This quote has disturbed me for some time. On superficial reading it might be construed to be at odds with modern science, if you assume that the trait determiners to which they refer are what we call chromosomes. For we know conclusively that the number of chromosomes in human cells is forty-six. Yet, on further examination of the question, it becomes clear that The URANTIA Book's authors have chosen their terminology carefully. In accordance with their restrictions regarding the anticipation of scientific discoveries, they have given us truth without overthrowing accepted "truths" of the day. In order to explain this, let me briefly recount the sequence of events in two converging lines of scientific discovery. The first is the discovery and determination of the number of chromosomes in human cells. Secondly, the discovery of the nature and chemical structure of the genetic material responsible for the transmission of inherited traits, DNA (deoxyribonucleic acid).

        First let us look back to the original quote. The use of the term "trait determiners" would seem to suggest that the word "chromosome" might be substituted. The term chromosome is used only once in the book on page 857. The fact that they do not use it here is worthy of note.

        Dates of Significance in the Study of Chromosomes

        1882 Chromosomes were first seen in human cells by Flemming.

        1923 Painter claimed the number of chromosomes in human cells as 48 (24 pairs).

        1956 Tijo & Levan establish the chromosome number in human cells as 46 (23 pairs).

        Chromosomes are known to carry the genetic material (trait determining substance), or genes. Genes are now known to be strands of DNA. Let us look briefly at some milestones in the DNA story.

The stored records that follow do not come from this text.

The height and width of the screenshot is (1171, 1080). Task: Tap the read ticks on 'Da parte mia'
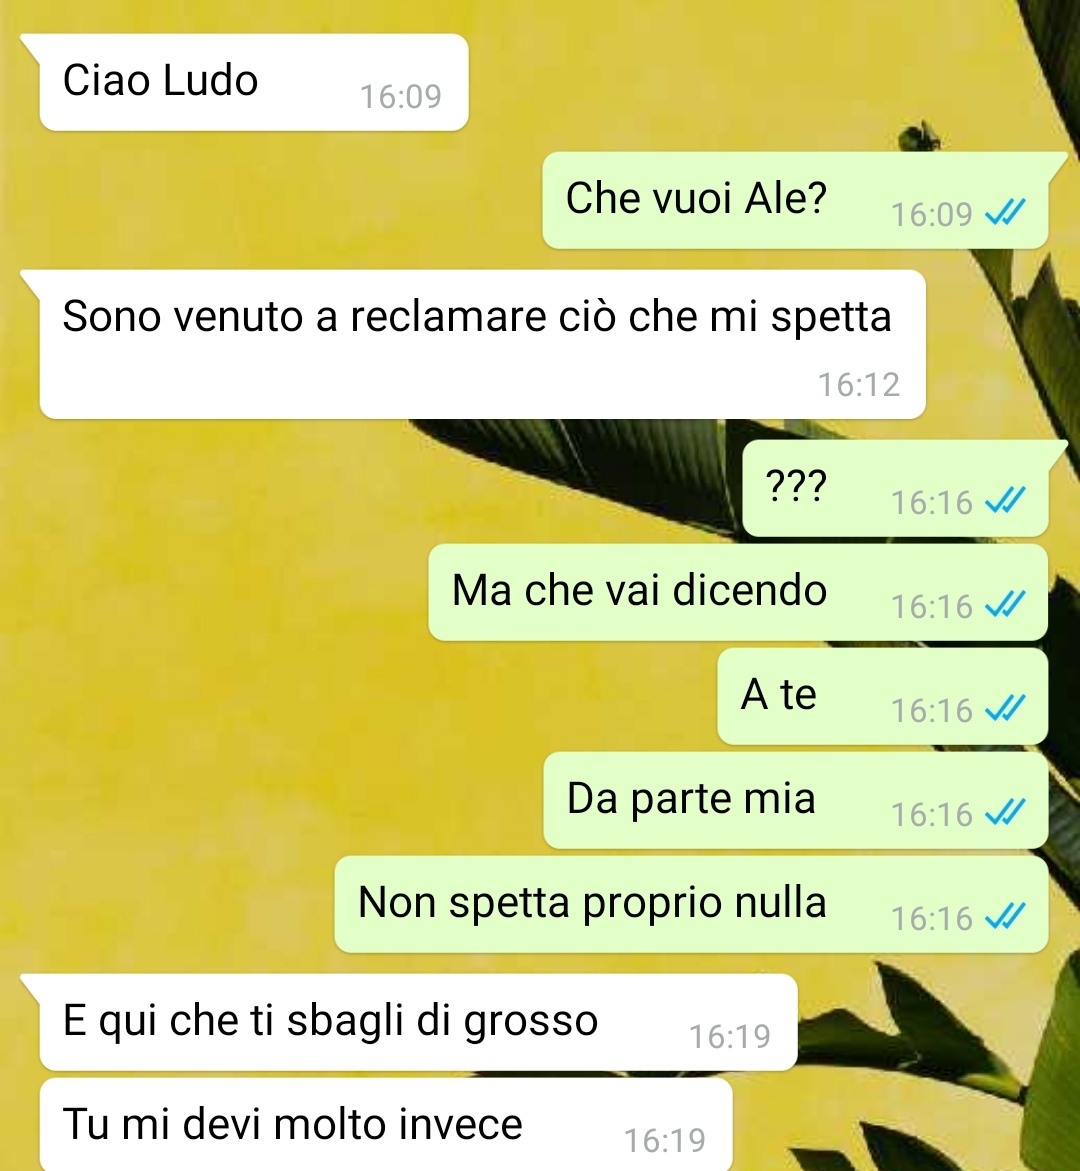coord(1005,812)
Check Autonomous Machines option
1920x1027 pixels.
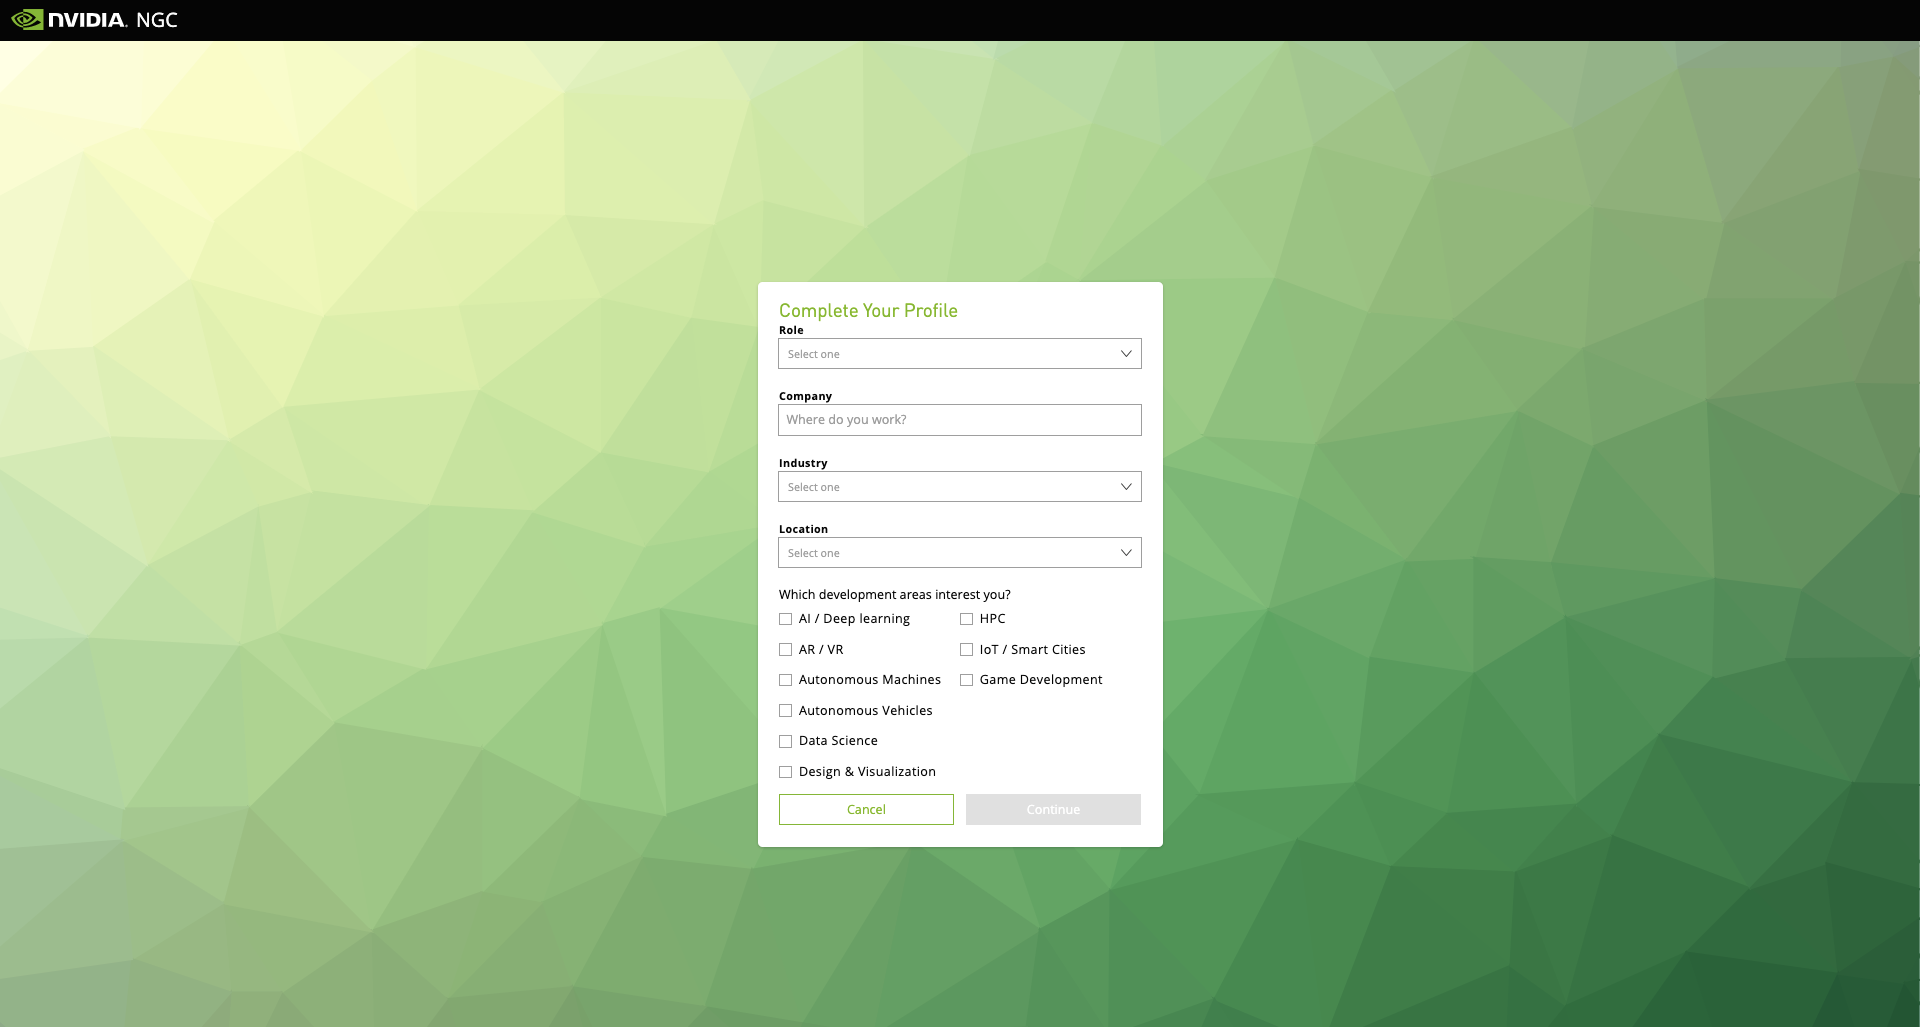tap(786, 680)
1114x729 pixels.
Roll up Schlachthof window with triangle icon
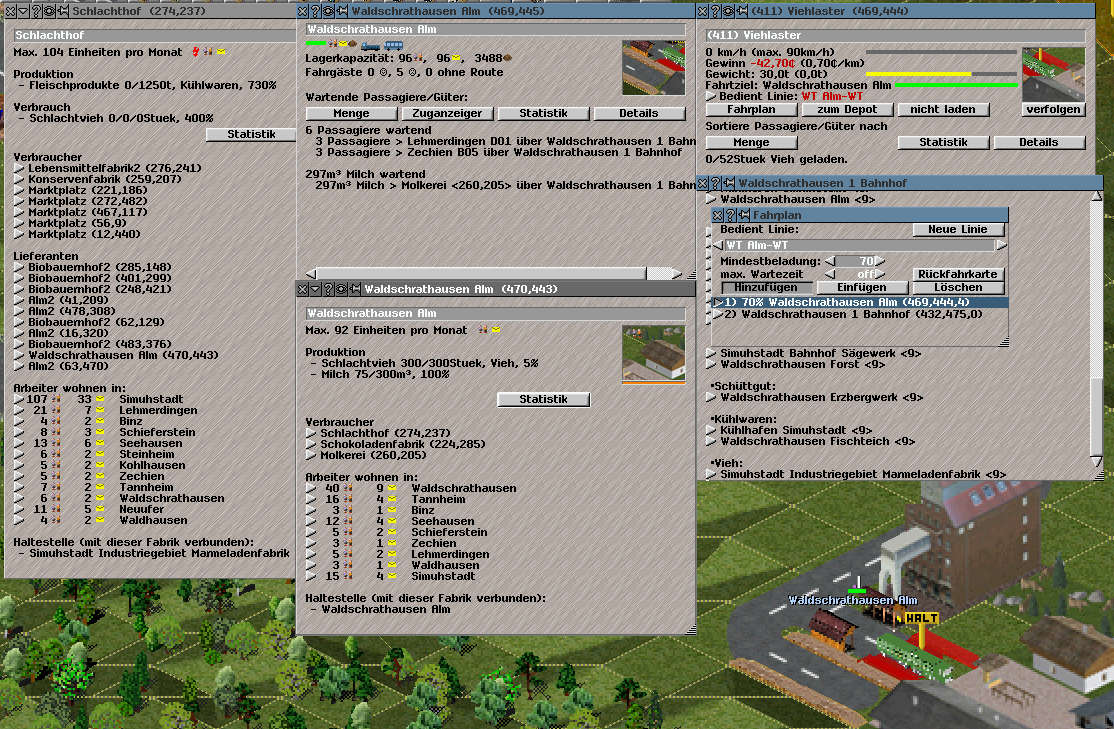24,11
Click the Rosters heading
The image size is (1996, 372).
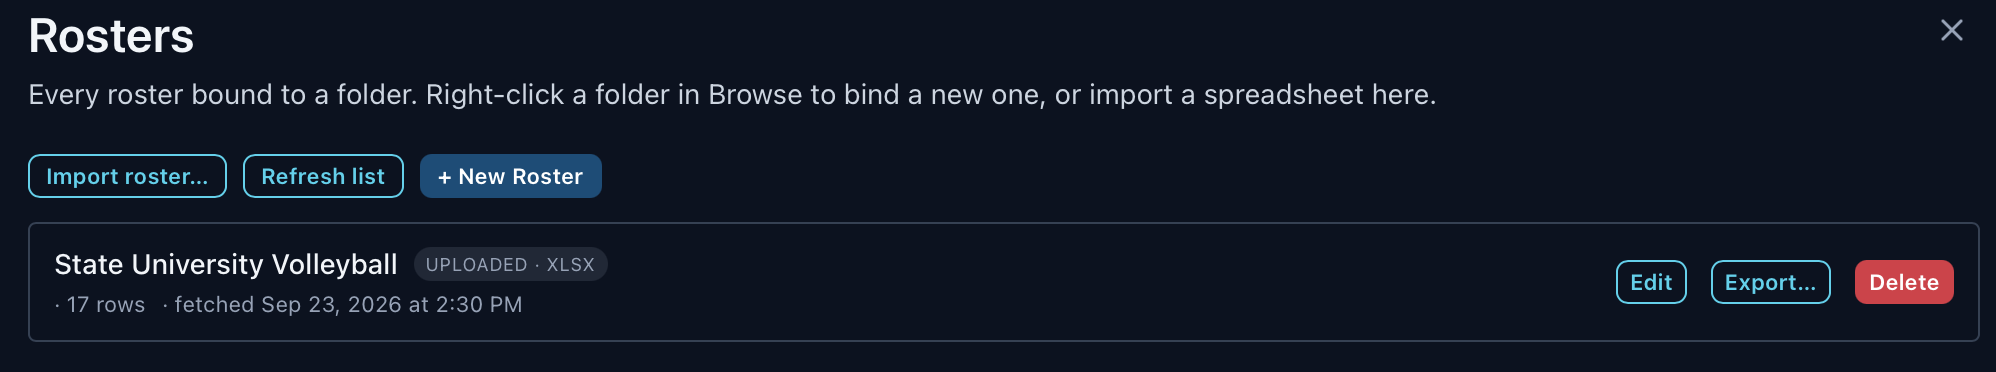tap(111, 36)
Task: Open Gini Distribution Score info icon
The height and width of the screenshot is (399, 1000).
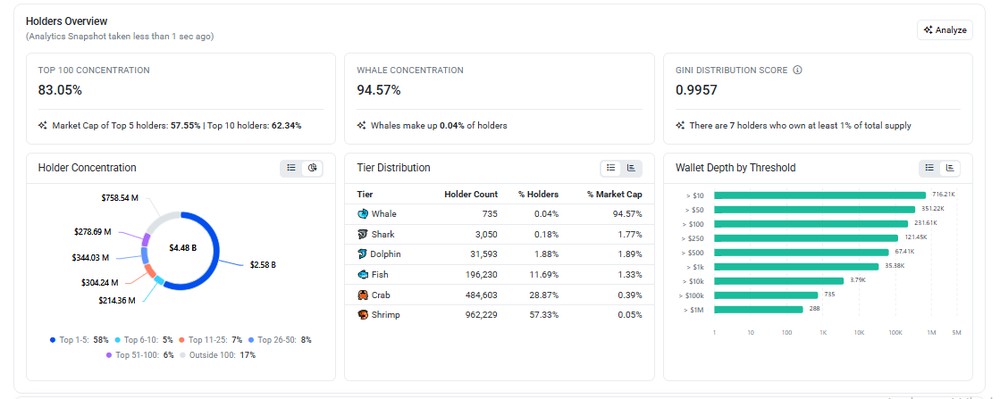Action: (x=797, y=70)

        Dates of Significance in the Study of DNA

        1869 Meischler extracts "nuclein" (DNA) from living cells.

        1944 Avery, McLeod and McCarthy identify DNA as the "transforming principle" in pneumococcus type III (the genetic material).

        1953 Watson and Crick discover the chemical structure of DNA.

        1960 to present Elucidation of genetic code and gene action.

        In the discovery of the structure of DNA, important clues to DNA's characteristics were accounted for. Its ability to make copies of itself and carry coded information directing the production of substances, such as proteins, were explained by the "double" nature of the DNA molecule and the nature of the building blocks called nucleotides, which make up the large DNA molecule. Without deteriorating into a lecture in advanced biochemistry (you say it's too late!), please accept that a single molecule of DNA is really composed of two strands, each of which is capable of carrying unique coded information for the determination of specific genetic traits. Thus, a molecule of DNA actually represents two trait determining structures.

        Now, back to chromosomes. The chromosomes in non-sex cells of humans occur in 23 pairs (46 chromosomes). Females have 22 pairs of chromosomes, called autosomes, plus a special matching pair of chromosomes, which are important in the determination of gender, the X chromosomes. Males have the same 22 pairs of autosomes, but their chromosomes for gender determination consist of an X chromosome (like those in the female) and a smaller chromosome called Y. In the process of reproduction, special cells are produced in males and females. Males produce sperm cells and females produce egg cells, or ova. The chromosomal makeup of these cells is interesting. Each sex cell from each parent contains only one member from each pair of chromosomes. Therefore, in ova or egg cells there are 22 autosomes plus an X chromosome. There are two types of sperm cells, each type carrying 22 autosomes plus a gender-determining chromosome, i.e., X or Y.

        Summary

        Now we are about to tie this together. One more piece of information needs to be established. A chromosome contains one molecule of DNA. There are 24 different chromosomes in humans. The 22 autosomes, the X and the Y. If each chromosome contains one molecule of DNA, which we said earlier represents 2 trait determiners, then we have: 24 chromosomes times 2 trait determiners per chromosome = 48 trait determiners in sex cells of human reproduction. The fact is that no single sex cell contains all 48 trait determiners. There do exist 48 trait determiners in the sex cells of human reproduction.

        Note that the accepted chromosome number for humans in 1935 was forty-eight. The role of DNA in trait determination was as yet unknown. The authors were able to present us with information which was consistent with the accepted scientific truth of the day in which it appeared and also remained consistent in the light of new discoveries.